Netflix has greatly expanded the production and distribution of both film and television series since 2012 and offers a variety of “Netflix Original” content through its online library. By January 2016, Netflix services operated in more than 190 countries. Netflix released an estimated 126 original series and films in 2016, more than any other network or cable channel.
Along with offering services at light speed and with increased ease of accessibility, what these disruptors have in common is their improved experience for the customers.
Customer-centric analytics has been at the heart of these successes. The accountability, these new age digital mammoths offer is, historically first of its kind.
This puts the pressure back on the enterprises and they have to come with something new to go toe to toe with the competitors.

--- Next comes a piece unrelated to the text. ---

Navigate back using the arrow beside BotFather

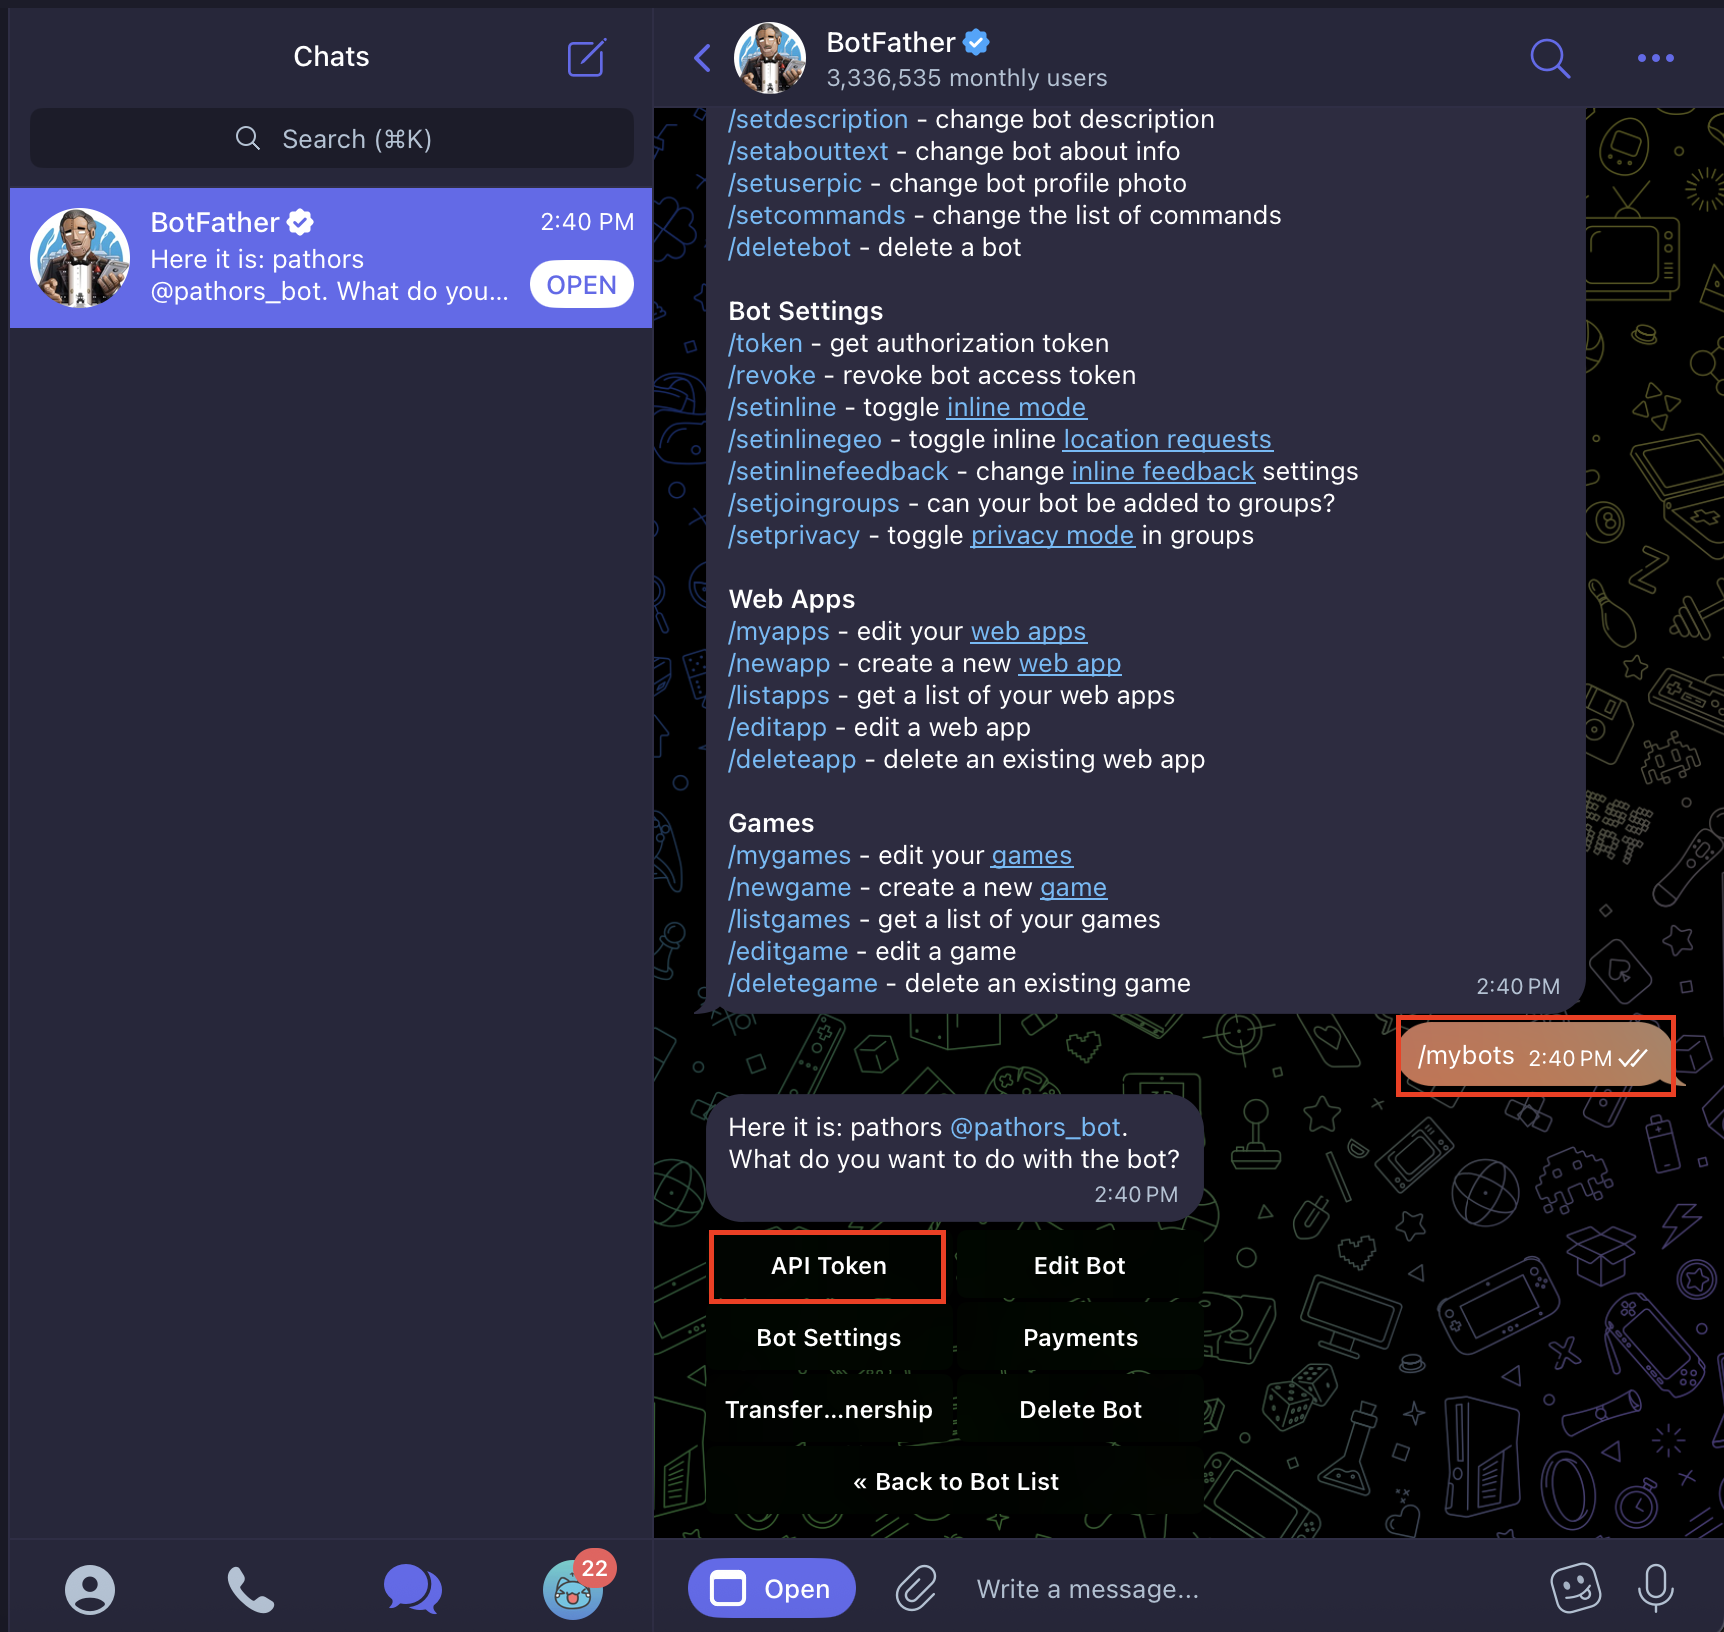(x=701, y=58)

According to a leading financial daily, AI techniques have the potential to create between $3.5T and $5.8T in value annually across nine business functions in 19 industries. AI will generate up to $2.6T additional value in Marketing and Sales and up to $2T in Supply Chain Management and Manufacturing.

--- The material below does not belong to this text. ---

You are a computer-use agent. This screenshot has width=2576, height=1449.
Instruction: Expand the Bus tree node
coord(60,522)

The torrential inflow of data is enforcing the companies to take up data science route whether they like it or not or out of fear of missing out on customers to their competitors.
Apart from the market dynamics, foray into the data-driven solutions also has significant pull from the fields with non-financial incentives such as healthcare, where the efficacy of the treatment is more important.
For industries experiencing labour shortages, the automation and efficiency gains from AI will, in fact, strengthen these industries and preserve jobs in the long run.
Travel companies, for example, are seeing real value in leveraging chatbots to create always-on, personalized concierge level service at scale.
When machine learning is applied to drilling, information from seismic vibrations, thermal gradients, strata permeability, pressure differentials, and more is collected.
From low-code platforms that leverage AI to automate software developers’ tasks to AI-empowered factory robots that automate assembly line activities, AI has already become an integral part of our work lives.
There aren’t many fields that are immune to the AI takeover. This juncture is very crucial both at the localised company level and at the national level economic evolution; at least in the case of India where the population of youth is very large compared to other developing countries.
The only problem here is, this population is largely unskilled. So, whenever we read that AI has eliminated jobs, it should be understood that now arises an opportunity to upskill the employees and equip them with the tools required to contribute for the necessary and inevitable transition, instead of abandoning them altogether.
So, the sequence is seemingly obvious here — first, a risk taker shifts specific domain of services to a newer platform, a shift in customer dynamics and the competitors follow the swing of customers, backed up by new strategies and innovation.
The end result, often, is more innovation, availability and enriched customer experience after every disruption.